===== RECORDS FOR PROCESSING

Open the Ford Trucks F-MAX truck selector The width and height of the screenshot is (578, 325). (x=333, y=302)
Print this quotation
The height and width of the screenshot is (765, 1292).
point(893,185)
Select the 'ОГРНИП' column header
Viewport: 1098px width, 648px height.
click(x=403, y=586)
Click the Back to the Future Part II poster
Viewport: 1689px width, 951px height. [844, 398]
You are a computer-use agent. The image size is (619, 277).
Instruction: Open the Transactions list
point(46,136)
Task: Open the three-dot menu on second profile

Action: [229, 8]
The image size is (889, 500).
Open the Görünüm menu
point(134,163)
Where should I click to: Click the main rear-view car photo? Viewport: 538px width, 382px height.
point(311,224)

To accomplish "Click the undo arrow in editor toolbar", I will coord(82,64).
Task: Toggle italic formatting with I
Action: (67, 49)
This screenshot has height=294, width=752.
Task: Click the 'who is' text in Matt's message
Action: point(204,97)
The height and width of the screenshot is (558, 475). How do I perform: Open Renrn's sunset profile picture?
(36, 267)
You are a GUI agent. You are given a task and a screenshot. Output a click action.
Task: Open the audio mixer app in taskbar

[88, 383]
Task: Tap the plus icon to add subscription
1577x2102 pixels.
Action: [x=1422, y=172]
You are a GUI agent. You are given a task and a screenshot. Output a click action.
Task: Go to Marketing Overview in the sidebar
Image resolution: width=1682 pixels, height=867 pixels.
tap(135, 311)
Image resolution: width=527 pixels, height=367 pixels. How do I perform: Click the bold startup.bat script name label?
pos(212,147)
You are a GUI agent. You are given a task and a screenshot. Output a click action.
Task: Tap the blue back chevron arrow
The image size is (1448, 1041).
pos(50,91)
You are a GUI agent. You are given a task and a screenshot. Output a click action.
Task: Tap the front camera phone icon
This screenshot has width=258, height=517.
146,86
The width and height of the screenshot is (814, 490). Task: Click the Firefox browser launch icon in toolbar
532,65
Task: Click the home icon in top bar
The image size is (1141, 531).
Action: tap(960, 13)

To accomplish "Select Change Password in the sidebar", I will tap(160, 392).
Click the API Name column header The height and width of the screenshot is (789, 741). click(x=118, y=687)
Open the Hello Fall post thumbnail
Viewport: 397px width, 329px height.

==========

**WRITTEN REQUEST**
Copy out the lines from the one containing "Image resolution: width=527" down to the last line, replacing "GUI agent" with "screen assistant" and keeping everything else unchanged.

**RESPONSE**
Image resolution: width=527 pixels, height=367 pixels. How do I perform: Click the bold startup.bat script name label?
pos(212,147)
You are a screen assistant. You are given a task and a screenshot. Output a click action.
Task: Tap the blue back chevron arrow
The image size is (1448, 1041).
pos(50,91)
You are a screen assistant. You are given a task and a screenshot. Output a click action.
Task: Tap the front camera phone icon
This screenshot has width=258, height=517.
146,86
The width and height of the screenshot is (814, 490). Task: Click the Firefox browser launch icon in toolbar
532,65
Task: Click the home icon in top bar
The image size is (1141, 531).
Action: tap(960, 13)

To accomplish "Select Change Password in the sidebar", I will tap(160, 392).
Click the API Name column header The height and width of the screenshot is (789, 741). click(x=118, y=687)
Open the Hello Fall post thumbnail
Viewport: 397px width, 329px height.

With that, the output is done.